Pollytics

As a part of a course in our Data Science Degree, we worked on analyzing sentiment around Biden and Trump for the year 2020 using around 60,000 Reddit posts.

We analyzed and compared it with tweets of Biden (2k tweets) and Trump (10k tweets) and poll data (obtained from FiveThirtyEight).

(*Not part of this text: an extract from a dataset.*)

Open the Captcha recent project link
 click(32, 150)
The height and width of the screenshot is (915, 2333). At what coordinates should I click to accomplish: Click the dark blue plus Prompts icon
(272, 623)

We created a website visualizing all this data using Python's Dash framework which is fetching data from Firebase, deployed on Heroku. Also used Tableau for some visualizations to add some pretty cool visuals. Topic modeling has also been done using LDA (latent Dirichlet allocation) for creating a generative statistical model for each month that allows sets of observations to be explained by unobserved groups that explain why some parts of the data are similar.

Stack Used
• Python - Data Scraping, Collection, Cleaning, Processing
• PySpark - Data Processing for Poll Data
• Firebase - for realtime Data Storage and access
• Plotly Express - for interactive Data Visualizing and Graphing
• Tableau - Data Visualizing
• Python Dash (with Flask) - for creating a React Web App with bootstrap components
• Heroku - deploying Web App

Data Sources
• Twitter API - for scraping Donald Trump and Joe Biden Tweets
• Trump Archive - Since Twitter limits tweets to 3k and Trump had over 10k tweets for 2020, we used Trump Archive to extract tweets that exceeded the limit
• PushShift Reddit API - for scraping Reddit posts/tweets, aggregated stats for 2020
• FiveThirtyEight - for Polling Data